Art resolutions is a self-imposed initiative to create an art study every day for a year.
My conversations with other artists often revolve around distinctions and areas of overlap between art and craft. In my own work, I find little point or satisfaction in creating the realistic beauty of hyper representational art. To me this is artistic and high craft. To me the true creativity in art is identifying a technique or approach to depicting things and ideas that reflects the unique artistic and personal voice of an artist.
In the many years I have created, my art has been driven by several philosophies and built on a number of stylistic proclivities and points of view. A background in calligraphy has made line a signature element of my style. The flat nature of design is also a strong influence. And color. My color sensitivity has always been a bit of a joke among those who know me well. I seem to see subtle differences many don’t perceive. Which brings us to today’s study.
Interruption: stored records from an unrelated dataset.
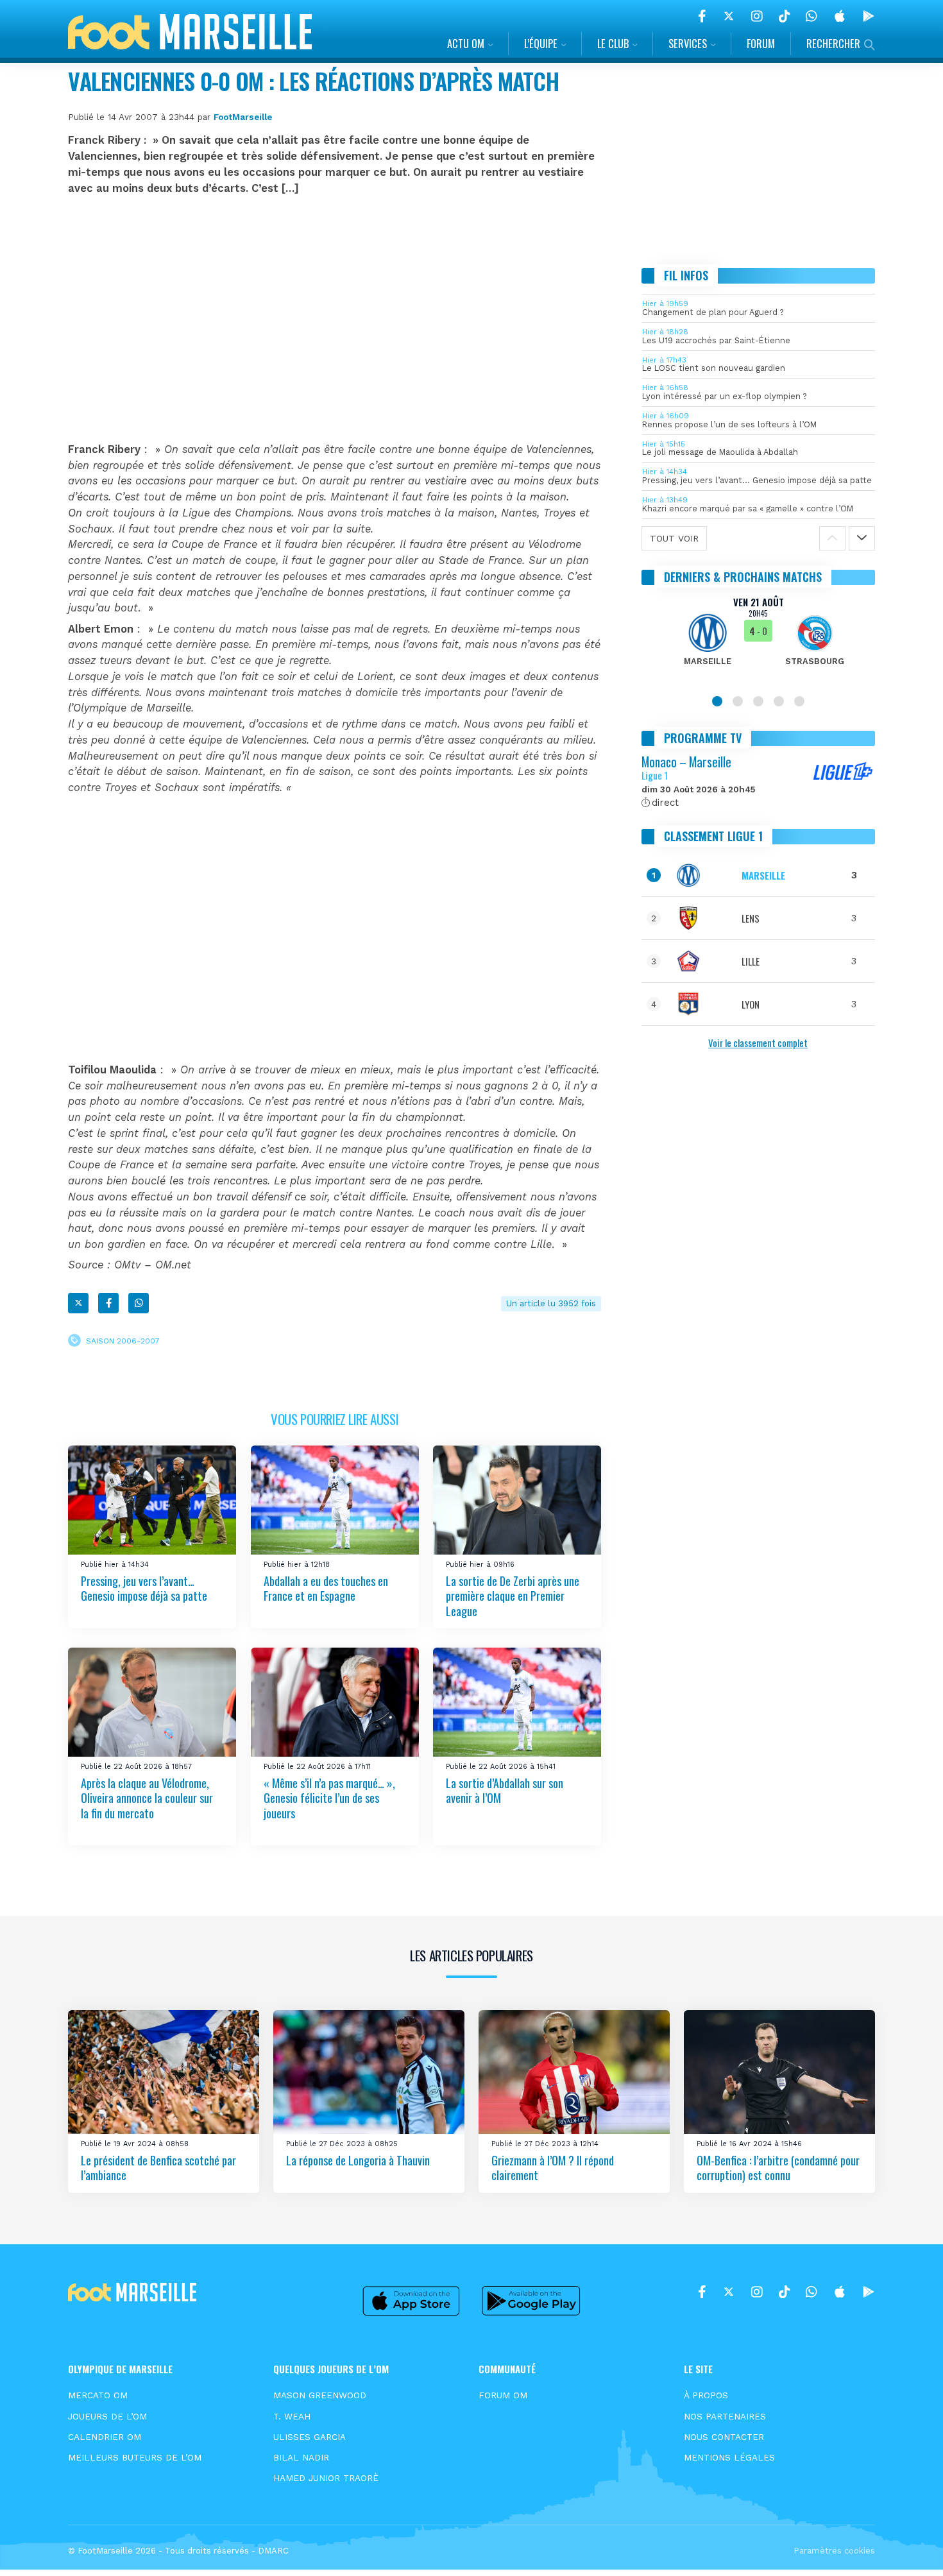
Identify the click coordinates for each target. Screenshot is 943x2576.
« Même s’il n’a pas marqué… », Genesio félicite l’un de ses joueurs (329, 1797)
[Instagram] (757, 16)
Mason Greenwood (319, 2395)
The lone pine block print certainly reinforces what I’ve just shared about line and design. When I pulled the print into my digital painting program last night, the real struggle was with color. I began coloring with atypical shades of representational colors. I tried several combinations that, regardless of shade or departure from natural hue, seemed trite and uninteresting. I thought about this. Then threw out nature all together and made the conscious decision to move out of my preferred palette into colors that don’t typically appeal to me. I went from cool greens and blues to a completely warm palette mixed with both warm and cool shades of pink, magenta, dirty red and a tame gold. Suddenly the piece became dynamic and exciting to me. A reminder that, for me, one of the most compelling aspects of art is the creative problem solving.